Let S={1,2,3,4,…,2013} and let n be the smallest positive integer such that the product of any n distinct elements in S is divisible by 2013. What are the last 3 digits of n?
To find the last 3 digits of n, we need to determine the value of n.
First, let's analyze the number 2013. Its prime factorization is: 3 * 11 * 61.
For the product of any n distinct elements in S to be divisible by 2013, we need to consider the prime factors of 2013. This means that for each prime factor, we need to have at least one element from S that has that prime factor.
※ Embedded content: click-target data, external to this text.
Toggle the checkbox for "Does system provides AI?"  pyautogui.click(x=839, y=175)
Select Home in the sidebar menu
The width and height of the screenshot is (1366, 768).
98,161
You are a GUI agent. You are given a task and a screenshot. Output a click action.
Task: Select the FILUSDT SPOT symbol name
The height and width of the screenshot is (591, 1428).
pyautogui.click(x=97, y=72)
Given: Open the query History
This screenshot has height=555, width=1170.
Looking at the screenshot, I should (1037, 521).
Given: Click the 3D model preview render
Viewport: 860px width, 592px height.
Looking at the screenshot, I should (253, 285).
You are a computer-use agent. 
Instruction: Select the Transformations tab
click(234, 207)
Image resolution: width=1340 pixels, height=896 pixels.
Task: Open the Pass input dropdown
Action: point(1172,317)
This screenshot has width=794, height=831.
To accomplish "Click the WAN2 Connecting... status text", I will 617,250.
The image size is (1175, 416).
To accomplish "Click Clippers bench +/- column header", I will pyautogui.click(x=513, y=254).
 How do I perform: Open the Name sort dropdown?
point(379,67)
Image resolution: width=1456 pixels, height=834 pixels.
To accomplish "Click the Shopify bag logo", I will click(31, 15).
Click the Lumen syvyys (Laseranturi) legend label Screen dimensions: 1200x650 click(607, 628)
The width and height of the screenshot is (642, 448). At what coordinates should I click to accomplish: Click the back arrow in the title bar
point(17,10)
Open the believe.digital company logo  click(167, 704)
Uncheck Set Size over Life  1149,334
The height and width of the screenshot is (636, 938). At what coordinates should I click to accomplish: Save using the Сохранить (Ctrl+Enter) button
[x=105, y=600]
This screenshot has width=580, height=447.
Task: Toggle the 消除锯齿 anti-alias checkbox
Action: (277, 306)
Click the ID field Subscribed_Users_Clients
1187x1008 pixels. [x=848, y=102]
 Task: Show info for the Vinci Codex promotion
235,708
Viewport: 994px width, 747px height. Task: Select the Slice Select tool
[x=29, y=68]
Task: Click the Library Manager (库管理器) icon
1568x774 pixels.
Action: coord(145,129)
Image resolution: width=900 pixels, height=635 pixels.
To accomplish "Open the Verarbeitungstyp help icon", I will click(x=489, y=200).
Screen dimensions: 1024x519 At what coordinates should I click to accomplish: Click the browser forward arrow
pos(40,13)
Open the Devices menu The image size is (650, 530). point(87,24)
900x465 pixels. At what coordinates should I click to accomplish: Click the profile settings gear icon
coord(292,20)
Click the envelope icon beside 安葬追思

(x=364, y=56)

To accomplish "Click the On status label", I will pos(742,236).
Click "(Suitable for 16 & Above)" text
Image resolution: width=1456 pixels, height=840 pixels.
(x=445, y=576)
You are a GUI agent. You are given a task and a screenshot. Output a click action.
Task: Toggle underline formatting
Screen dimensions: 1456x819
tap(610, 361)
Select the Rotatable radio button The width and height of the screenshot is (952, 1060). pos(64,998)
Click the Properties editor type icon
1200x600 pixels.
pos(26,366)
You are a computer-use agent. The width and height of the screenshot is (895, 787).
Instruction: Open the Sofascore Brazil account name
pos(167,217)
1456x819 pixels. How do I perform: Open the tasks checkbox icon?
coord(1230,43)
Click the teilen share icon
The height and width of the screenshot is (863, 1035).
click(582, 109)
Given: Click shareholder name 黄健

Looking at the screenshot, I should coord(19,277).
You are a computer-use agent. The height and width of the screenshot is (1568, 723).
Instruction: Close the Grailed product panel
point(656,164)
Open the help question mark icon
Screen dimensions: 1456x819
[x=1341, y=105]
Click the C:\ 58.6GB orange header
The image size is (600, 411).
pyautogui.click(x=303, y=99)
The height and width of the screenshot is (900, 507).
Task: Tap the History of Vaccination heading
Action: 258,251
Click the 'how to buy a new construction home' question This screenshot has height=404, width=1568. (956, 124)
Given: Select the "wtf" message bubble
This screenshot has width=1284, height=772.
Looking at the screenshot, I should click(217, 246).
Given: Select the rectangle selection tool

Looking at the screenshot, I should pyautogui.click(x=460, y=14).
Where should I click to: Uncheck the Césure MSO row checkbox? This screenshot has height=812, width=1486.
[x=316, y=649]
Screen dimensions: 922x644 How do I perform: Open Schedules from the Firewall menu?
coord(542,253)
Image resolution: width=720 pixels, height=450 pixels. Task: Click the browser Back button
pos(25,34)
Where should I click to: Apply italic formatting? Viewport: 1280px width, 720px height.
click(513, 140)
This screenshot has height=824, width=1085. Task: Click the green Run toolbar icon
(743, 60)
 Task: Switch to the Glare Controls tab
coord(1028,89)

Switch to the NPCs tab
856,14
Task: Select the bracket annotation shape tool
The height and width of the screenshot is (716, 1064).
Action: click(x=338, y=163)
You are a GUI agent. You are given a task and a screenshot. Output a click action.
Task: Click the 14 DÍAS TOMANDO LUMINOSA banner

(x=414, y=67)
Let's start with the prime factor 3. Since 3 is one of the elements in S, we already have a number with the factor 3.
Next, let's consider the prime factor 11. In order to ensure that the product of any n distinct elements in S is divisible by 2013, we need to have at least one number with the factor 11. Looking at the set S, the numbers that have the factor 11 are: 11, 22, 33, ... , 2013. So we have 2013 / 11 = 183 numbers with the factor 11.
Lastly, let's consider the prime factor 61. Similarly, we need to have at least one number with the factor 61. Looking at the set S, the numbers that have the factor 61 are: 61, 122, 183, ..., 2013. So we have 2013 / 61 = 33 numbers with the factor 61.
Now, to find the value of n, we need to take the maximum count of these prime factors: 1 (for factor 3), 183 (for factor 11), and 33 (for factor 61). Therefore, n = 1 * 183 * 33 = 6039.
The last 3 digits of 6039 are 039, so the answer is 039.